Arrachera “skirt steak” fajitas
Difficulty:
Serves: 5 people

15 min
Ingredients
- 750 g arrachera steak
- 2 Red Peppers
- 1 Green Pepper
- 1/2 onion
- Carey Pickled Jalapeño Nachos
- 1 1/2 tablespoons vegetable oil
- 1 tsp Worcestershire sauce
- juice of 1/2 lemon
- Salt and pepper to taste
- Tortillas
- Carey Casera Mexican Sauce
Fajitas de arrachera
Difficulty:
Serves: 5 people

15 min
Preparation:
- Divide the peppers and remove the seeds, julienne along with the onion and cut the skirt steak into strips.
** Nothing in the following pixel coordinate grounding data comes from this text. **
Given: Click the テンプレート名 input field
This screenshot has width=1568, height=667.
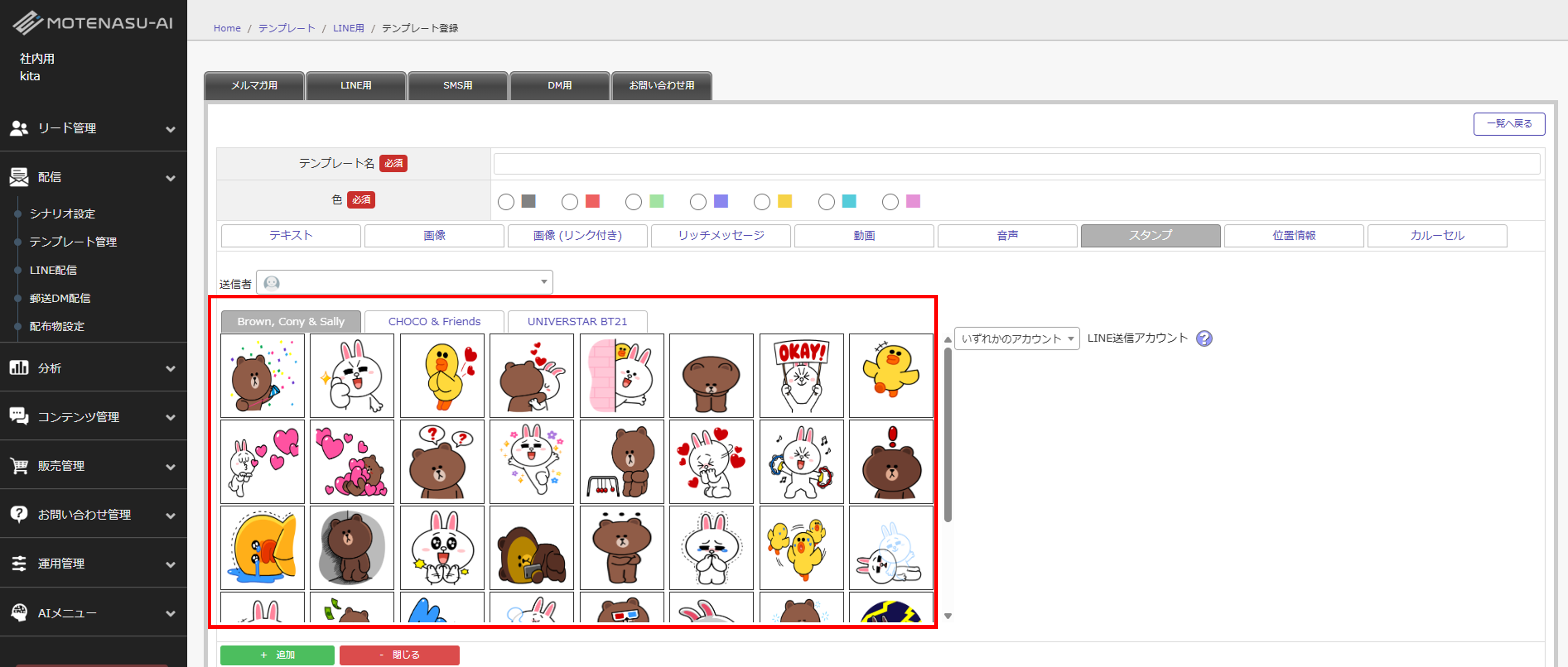Looking at the screenshot, I should coord(1016,163).
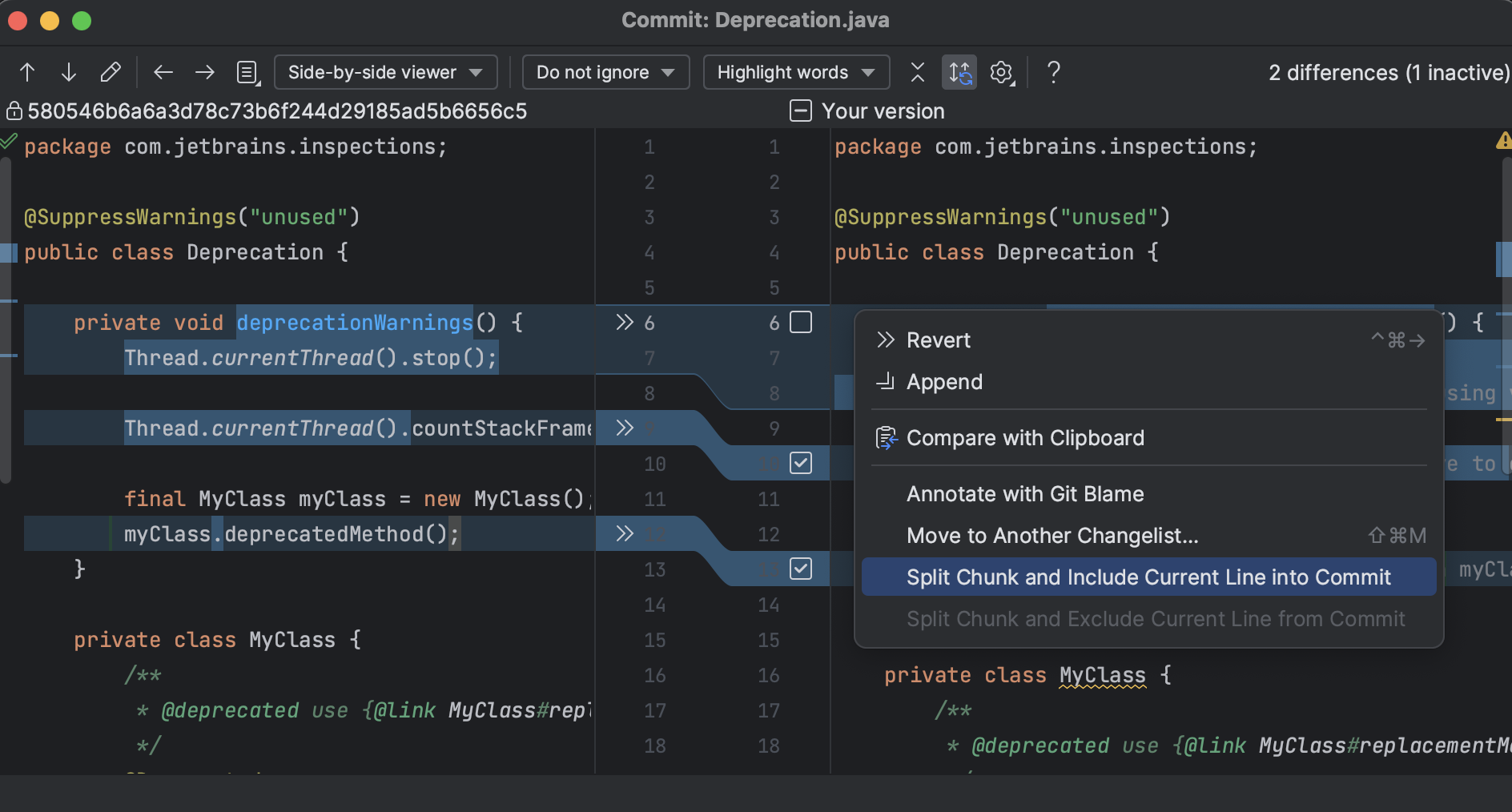Screen dimensions: 1512x812
Task: Check the chunk checkbox at line 6
Action: click(x=802, y=322)
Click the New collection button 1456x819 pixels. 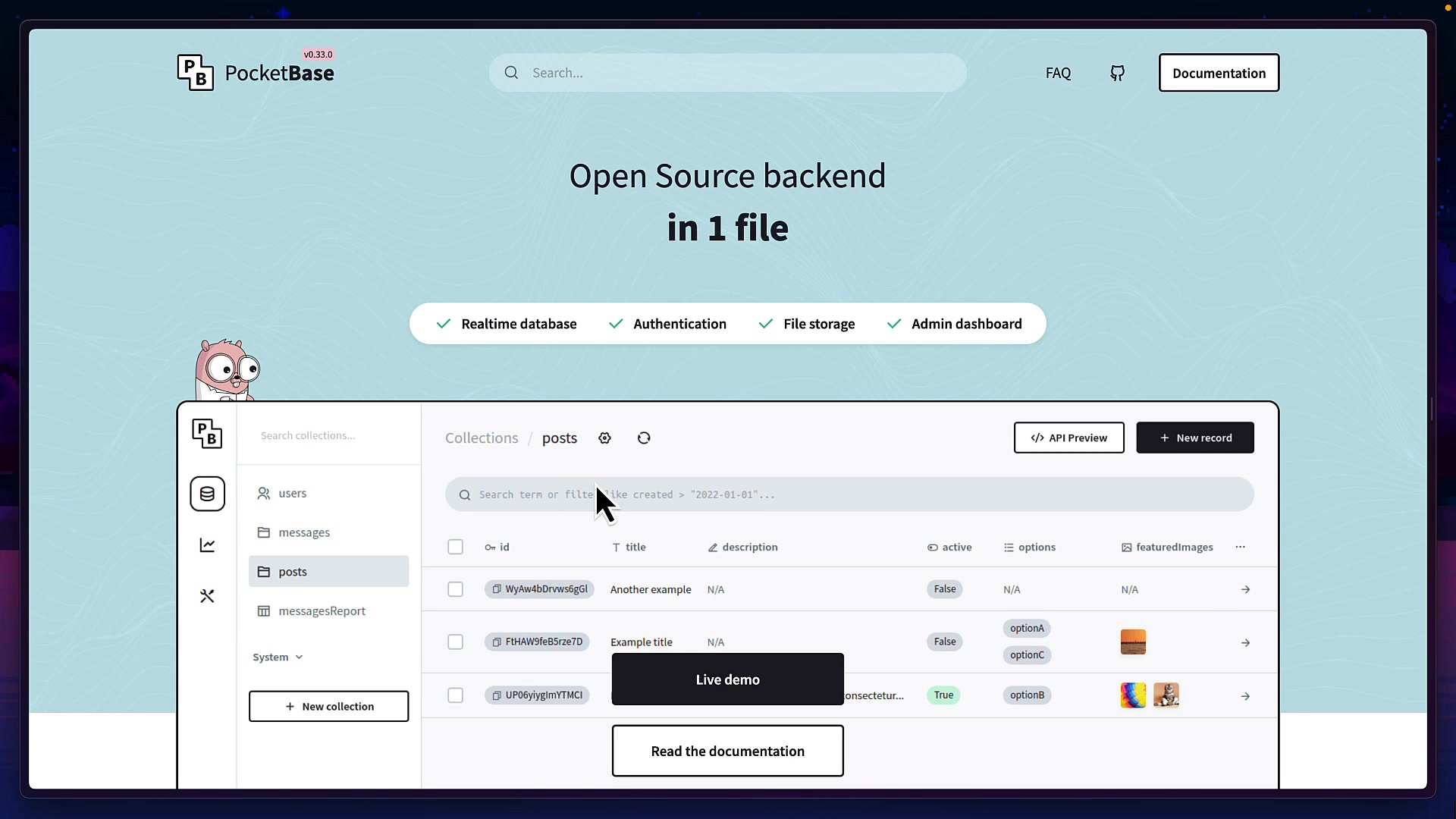pyautogui.click(x=328, y=705)
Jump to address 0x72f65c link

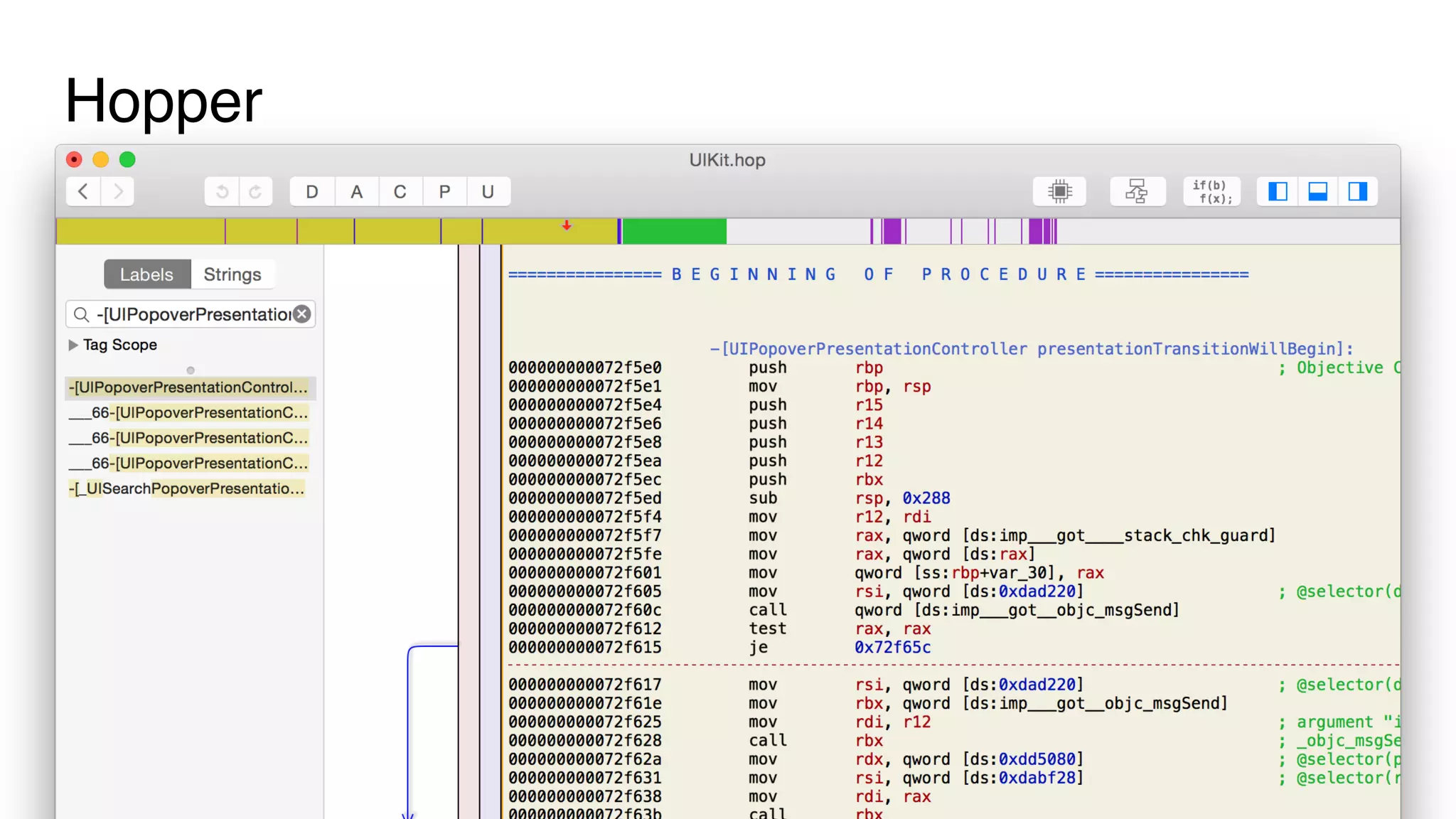892,647
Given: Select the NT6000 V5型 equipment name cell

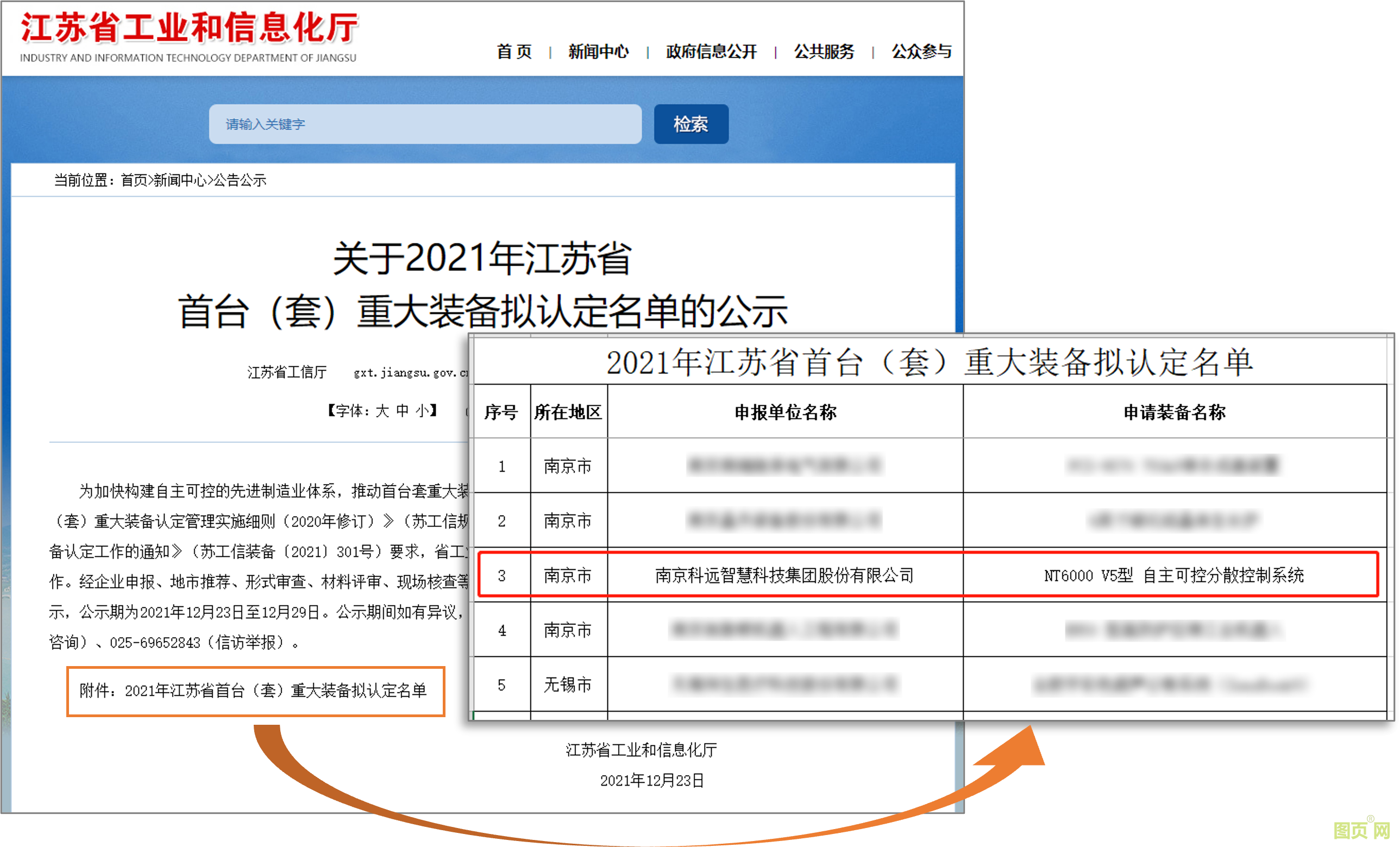Looking at the screenshot, I should click(1174, 575).
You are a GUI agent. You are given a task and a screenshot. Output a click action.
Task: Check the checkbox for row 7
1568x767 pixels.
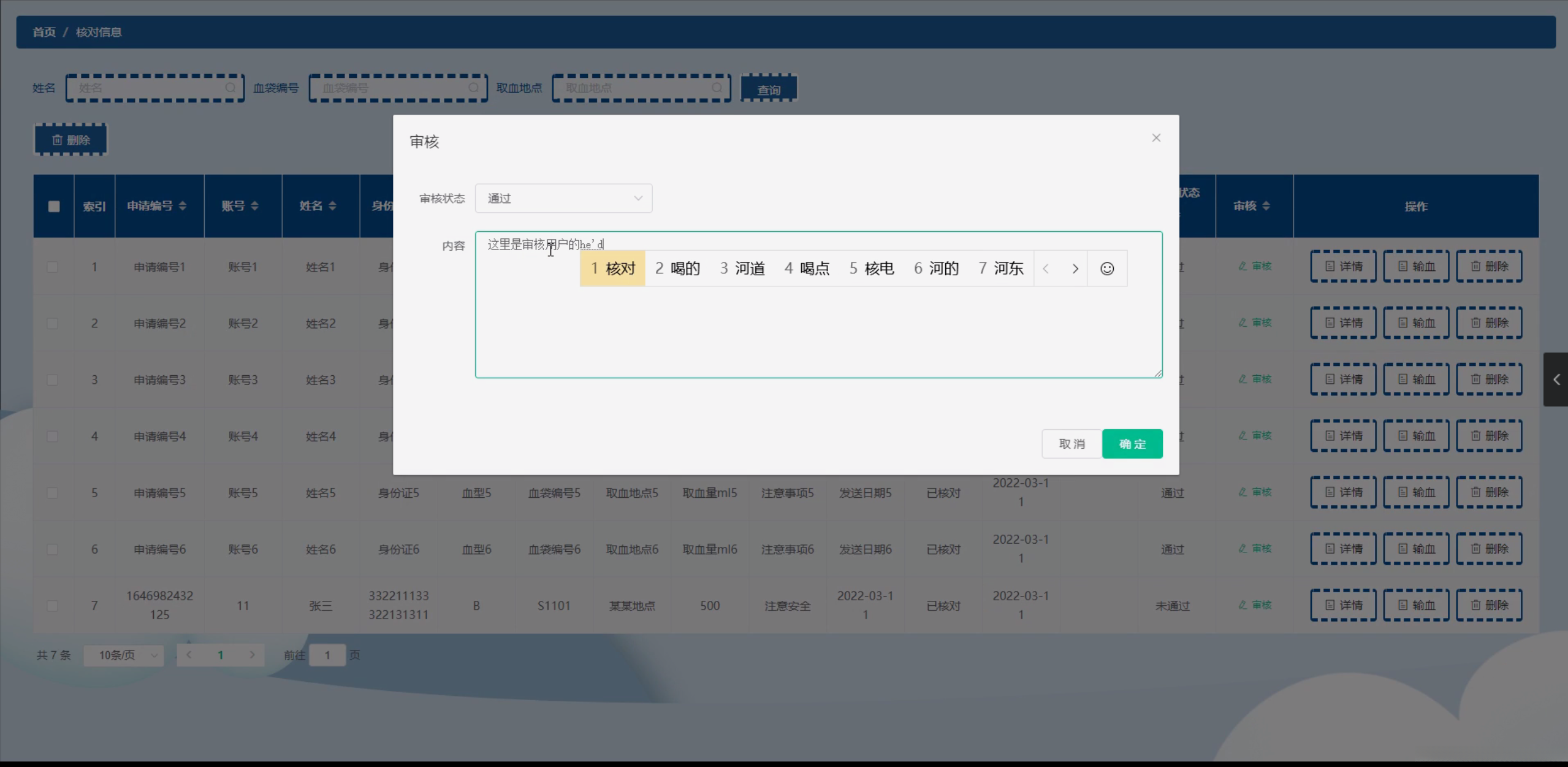point(53,606)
- Heat the oil in a large skillet and fry the onion. Add the bell peppers and drain the Carey Pickled Jalapeño Nachos to add to the mix.
- Add salt and pepper to taste, Worcestershire sauce and lemon juice. Incorporate the skirt steak into fajitas and cook for 10 minutes;
- Stir constantly to brown the meat on all sides. Cook for 2 more minutes and rectify the seasoning.
- Serve hot and accompany with tortillas and Carey Casera Mexican Sauce to taste.